Table of Contents

Class CookDistanceFitDetectorOptions

Namespace
AiDotNet.Models.Options
Assembly
AiDotNet.dll

Configuration options for the Cook's Distance fit detector, which helps identify influential data points and detect potential overfitting or underfitting in regression models.

public class CookDistanceFitDetectorOptions
Inheritance
CookDistanceFitDetectorOptions
Inherited Members

Remarks

Cook's Distance is a statistical measure that identifies how much influence each data point has on a regression model. Points with high Cook's Distance values have a disproportionate effect on the model's predictions and parameters. This detector analyzes the distribution of Cook's Distance values across your dataset to identify potential fitting problems.

For Beginners: Imagine you're trying to draw a straight line through a set of points. Some points might have a big effect on where you place that line - if you removed them, the line would move significantly. These are called "influential points." Cook's Distance measures how influential each point is. This detector looks at all your data points and checks if too many (or too few) are highly influential, which could indicate problems with how well your model fits the data. If many points are influential, your model might be too simple (underfitting). If very few points are influential, your model might be too complex (overfitting).

Properties

InfluentialThreshold

Gets or sets the threshold for determining when a data point is considered influential.

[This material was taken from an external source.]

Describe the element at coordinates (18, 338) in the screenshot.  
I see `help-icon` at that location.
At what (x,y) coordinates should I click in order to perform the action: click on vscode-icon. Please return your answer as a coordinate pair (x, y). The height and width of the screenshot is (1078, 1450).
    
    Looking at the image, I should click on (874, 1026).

public double InfluentialThreshold { get; set; }

Property Value

double

The influential threshold, defaulting to 0.04 (4/100).

Remarks

Cook's Distance values above this threshold indicate that a data point has significant influence on the model. The traditional rule of thumb is to use 4/n, where n is the sample size. The default value of 0.04 is appropriate for datasets with around 100 observations.

For Beginners: This setting determines when a data point is considered "influential" enough to potentially affect your model's accuracy. The default value (0.04) works well for most datasets with around 100 data points. For larger datasets, you might want to use a smaller value (like 0.01 for 400 data points), and for smaller datasets, a larger value (like 0.1 for 40 data points). The general formula is 4 divided by the number of data points you have. Points with influence above this threshold might be outliers or important edge cases in your data.

OverfitThreshold

Gets or sets the threshold for the proportion of influential points that suggests overfitting.

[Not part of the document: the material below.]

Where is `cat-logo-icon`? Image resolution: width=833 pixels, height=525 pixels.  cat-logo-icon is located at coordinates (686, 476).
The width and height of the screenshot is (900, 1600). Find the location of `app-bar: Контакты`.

public double OverfitThreshold { get; set; }

Property Value

double

The overfit threshold as a proportion, defaulting to 0.1 (10%).

Remarks

If the proportion of data points with Cook's Distance values above the InfluentialThreshold exceeds this value, the model may be overfitting the data. Overfitting occurs when a model learns the training data too well, including its noise and outliers, resulting in poor generalization to new data.

For Beginners: This setting helps detect if your model is "overfitting" - meaning it's too complex and is essentially memorizing your training data rather than learning general patterns. The default value (0.1 or 10%) means that if more than 10% of your data points are highly influential, your model might be overfitting. This could happen if you're using too many features or a model that's too complex for your data. Overfitting models perform well on training data but poorly on new data they haven't seen before.

UnderfitThreshold

Gets or sets the threshold for the proportion of influential points that suggests underfitting.

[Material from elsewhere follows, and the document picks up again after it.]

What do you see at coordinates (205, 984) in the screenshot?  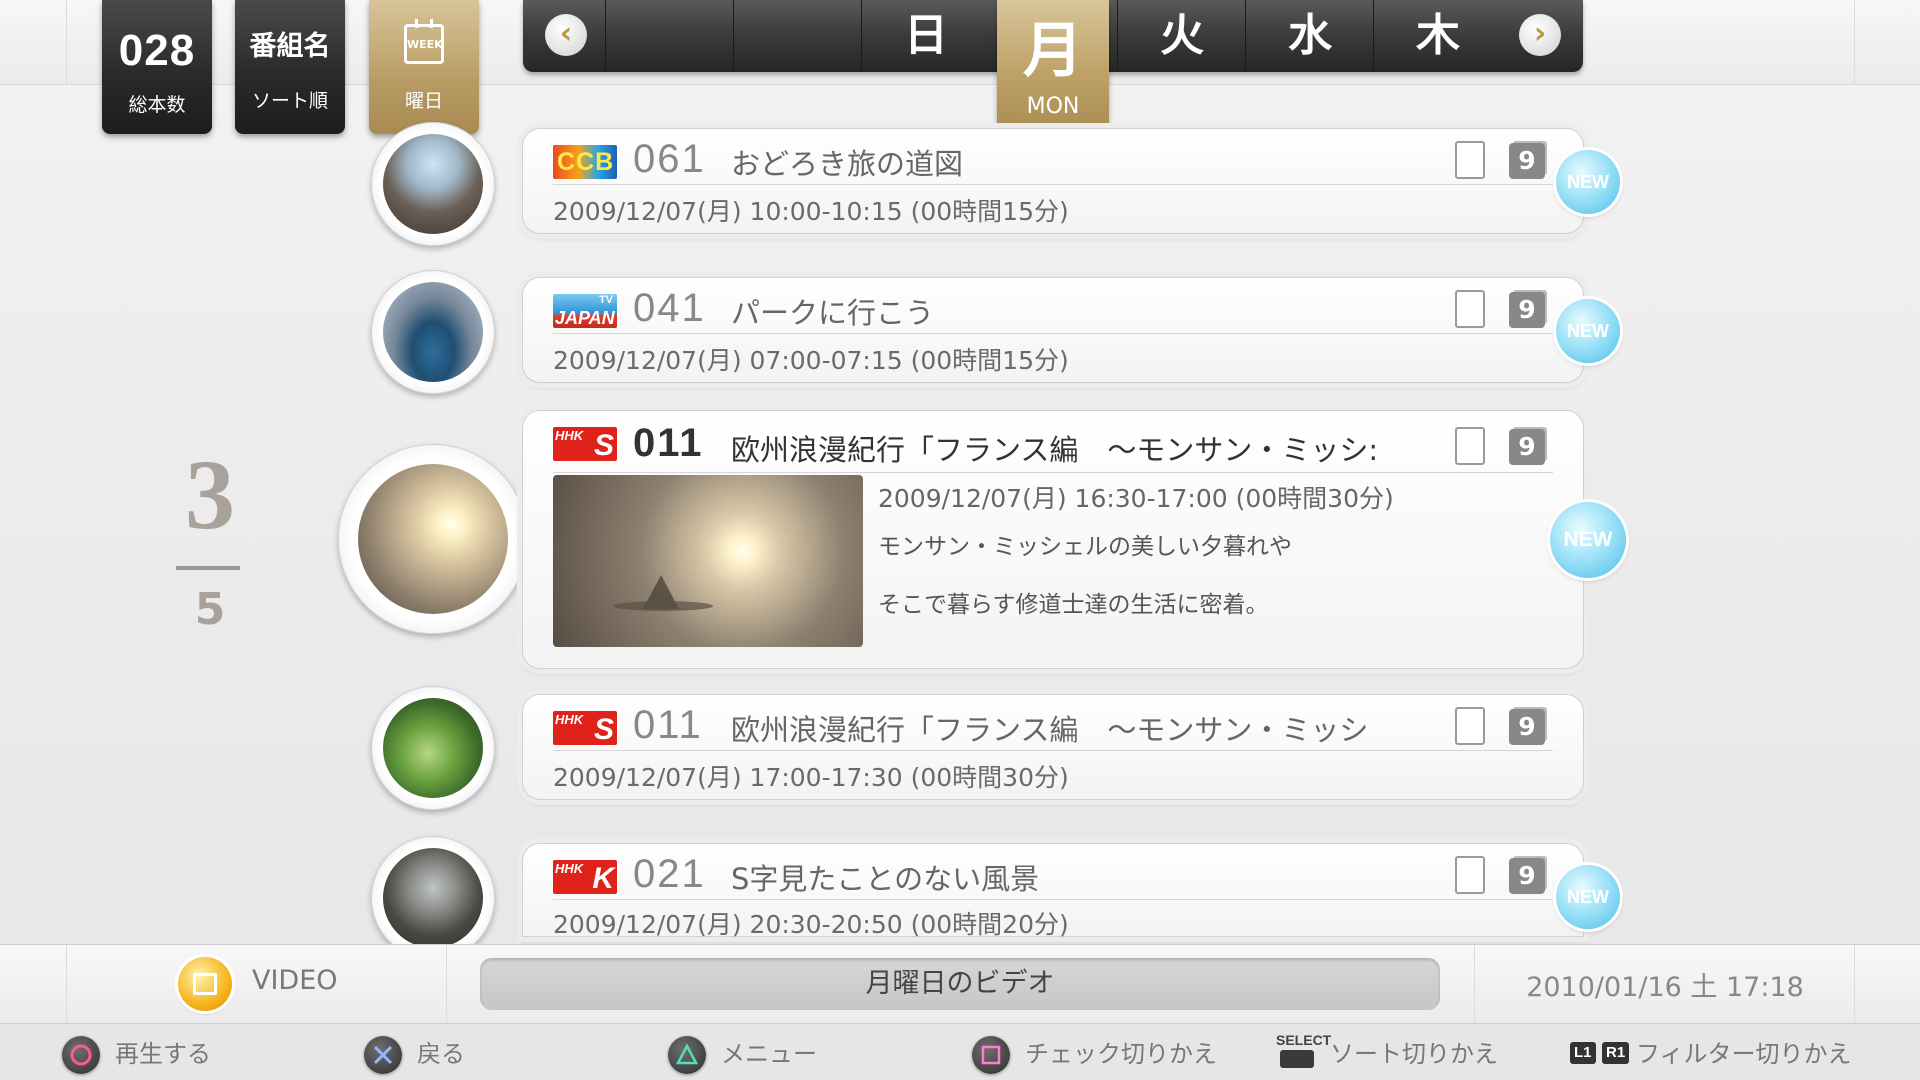 I see `video-film-icon` at bounding box center [205, 984].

public double UnderfitThreshold { get; set; }

Property Value

double

The underfit threshold as a proportion, defaulting to 0.01 (1%).

Remarks

If the proportion of data points with Cook's Distance values above the InfluentialThreshold is below this value, the model may be underfitting the data. Underfitting occurs when a model is too simple to capture the underlying patterns in the data, resulting in poor performance on both training and new data.

For Beginners: This setting helps detect if your model is "underfitting" - meaning it's too simple and isn't capturing important patterns in your data. The default value (0.01 or 1%) means that if fewer than 1% of your data points are highly influential, your model might be underfitting. This could happen if you're using too few features or a model that's too simple. Underfitting models perform poorly on both training data and new data because they haven't learned the important relationships in the data.